▸ Problems and tasks
1) According to the news report, what record unemployment rate did the April data push the US to?
2) Please rewrite the part of the news report starting at "The Fed official" and ending at "to go back.", swapping "vaccines" for "antiviral drugs".

▸ Text under study
◇ ◇ ◇ ◇
Washington, May 11 (IANS) A US Federal Reserve official said that the worst was yet to come on the employment front aftera staggering 20.5 million jobs were slashed in April amid the COVID-19 pandemic.
“I mean the worst is yet to come on the job front, unfortunately. And that it really is going to be, you know, as these states start to reopen and as businesses start to reopen, obviously we need them to reopen safely,” Xinhua news agency quoted Neel Kashkari, president of the Federal Reserve Bank of Minneapolis, as saying on ABC News on Sunday
“We may be in an environment of gradual relaxing and then having to clamp back down again around the country as the virus continues to spread,” he said.
“To solve the economy, we must solve the virus. Let’s never lose sight of that fact.”
“What I’ve learned in the last few months, unfortunately, this is more likely to be a slow, more gradual recovery,” Kashkari said, throwing cold water on White House officials’ optimistic expectation about a very strong second half of 2020 and a roaring 2021.
“When we look around the world, there’s evidence that when countries relax their economic controls, the virus tends to flare back up again. And the longer this goes on, unfortunately, the more gradual the recovery is likely to be,” he said.
The Fed official noted that a “robust economy” would require a breakthrough in vaccines, widespread testing and therapies to give people confidence that it is safe to go back.
“I don’t know when we’re going to have that confidence,” he said.
Kashkari’s remarks came after Treasury Secretary Steven Mnuchin told Fox News earlier on Sunday that the unemployment numbers were probably “going to get worse before they get better”, acknowledging that the current jobless rate may have already hit 25 per cent.
The US economy is going to experience “a very, very bad second quarter”, but the nation is focusing on reopening the economy, so a rebound is expected in the third quarter, Mnuchin was quoted as saying.
Data released on May 8 by the Bureau of Labor Statistics (BLS) showed that US employers cut a staggering 20.5 million jobs in April, erasing a decade of job gains since the global financial crisis and pushing the unemployment rate to a record 14.7 per cent.
The record unemployment figure, however, might not capture the full scale of the COVID-19-induced job crisis, due to the survey’s timing and the traditional definition of unemployment, among other things.
About 7 million Americans filed for jobless claims since the BLS’s household survey reference period, in this case April 12 through April 18.
Millions more might have been laid off or left a job and are not looking for a new one amid the pandemic, and thus might not be defined as unemployed.
◇ ◇ ◇ ◇
▸ Listed records
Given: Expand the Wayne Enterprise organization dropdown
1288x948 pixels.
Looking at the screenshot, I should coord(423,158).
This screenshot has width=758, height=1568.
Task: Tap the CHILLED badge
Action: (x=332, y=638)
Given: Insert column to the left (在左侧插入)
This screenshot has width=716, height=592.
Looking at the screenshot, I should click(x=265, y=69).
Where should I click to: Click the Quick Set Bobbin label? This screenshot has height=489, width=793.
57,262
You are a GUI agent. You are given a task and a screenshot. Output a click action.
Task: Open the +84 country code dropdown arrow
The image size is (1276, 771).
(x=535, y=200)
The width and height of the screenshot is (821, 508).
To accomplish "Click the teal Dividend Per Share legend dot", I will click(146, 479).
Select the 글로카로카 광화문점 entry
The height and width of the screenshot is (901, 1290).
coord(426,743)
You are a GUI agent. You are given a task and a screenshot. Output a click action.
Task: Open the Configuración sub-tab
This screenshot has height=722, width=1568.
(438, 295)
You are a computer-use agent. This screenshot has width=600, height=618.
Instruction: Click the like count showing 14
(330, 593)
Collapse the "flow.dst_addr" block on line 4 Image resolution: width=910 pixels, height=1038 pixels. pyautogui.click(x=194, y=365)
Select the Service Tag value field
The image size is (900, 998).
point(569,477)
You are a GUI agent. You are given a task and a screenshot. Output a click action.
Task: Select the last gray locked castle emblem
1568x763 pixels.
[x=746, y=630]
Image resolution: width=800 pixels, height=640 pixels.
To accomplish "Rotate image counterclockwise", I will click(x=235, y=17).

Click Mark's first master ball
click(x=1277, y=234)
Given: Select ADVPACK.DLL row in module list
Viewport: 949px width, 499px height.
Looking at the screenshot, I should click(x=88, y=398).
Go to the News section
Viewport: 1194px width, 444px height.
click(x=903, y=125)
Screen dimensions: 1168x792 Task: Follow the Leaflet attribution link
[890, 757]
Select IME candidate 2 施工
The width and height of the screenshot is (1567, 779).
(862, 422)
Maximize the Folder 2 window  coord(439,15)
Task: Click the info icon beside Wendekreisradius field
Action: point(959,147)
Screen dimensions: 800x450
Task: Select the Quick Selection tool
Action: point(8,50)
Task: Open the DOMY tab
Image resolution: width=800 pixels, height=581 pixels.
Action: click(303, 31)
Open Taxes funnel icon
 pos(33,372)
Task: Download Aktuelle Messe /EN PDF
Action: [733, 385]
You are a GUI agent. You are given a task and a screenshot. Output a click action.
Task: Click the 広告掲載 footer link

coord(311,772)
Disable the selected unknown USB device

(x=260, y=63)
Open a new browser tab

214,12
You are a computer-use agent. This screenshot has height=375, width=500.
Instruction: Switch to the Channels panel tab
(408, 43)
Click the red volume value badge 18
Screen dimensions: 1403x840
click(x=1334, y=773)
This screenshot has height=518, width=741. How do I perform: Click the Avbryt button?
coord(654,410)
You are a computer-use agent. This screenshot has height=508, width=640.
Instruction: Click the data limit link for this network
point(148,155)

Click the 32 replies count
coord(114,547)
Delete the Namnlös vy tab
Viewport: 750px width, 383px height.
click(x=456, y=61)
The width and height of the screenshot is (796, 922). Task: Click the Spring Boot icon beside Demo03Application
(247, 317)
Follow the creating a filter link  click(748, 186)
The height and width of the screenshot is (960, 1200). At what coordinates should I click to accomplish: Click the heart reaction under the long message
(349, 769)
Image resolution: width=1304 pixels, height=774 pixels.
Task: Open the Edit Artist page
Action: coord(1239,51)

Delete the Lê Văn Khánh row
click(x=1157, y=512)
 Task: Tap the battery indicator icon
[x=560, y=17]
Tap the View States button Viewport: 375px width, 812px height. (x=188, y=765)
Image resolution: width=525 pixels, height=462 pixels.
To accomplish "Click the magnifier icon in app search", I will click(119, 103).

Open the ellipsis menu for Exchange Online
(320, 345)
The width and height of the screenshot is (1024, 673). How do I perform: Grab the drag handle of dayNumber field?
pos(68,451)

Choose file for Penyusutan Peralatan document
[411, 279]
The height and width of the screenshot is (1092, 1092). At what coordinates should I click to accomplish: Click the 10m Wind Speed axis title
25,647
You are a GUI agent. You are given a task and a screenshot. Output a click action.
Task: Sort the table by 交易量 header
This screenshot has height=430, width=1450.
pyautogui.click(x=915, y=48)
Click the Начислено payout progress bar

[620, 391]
◇ ◇ ◇ ◇
▸ Answers by item
1) A record 14.7 percent.

2)
The Fed official noted that a “robust economy” would require a breakthrough in antiviral drugs, widespread testing and therapies to give people confidence that it is safe to go back.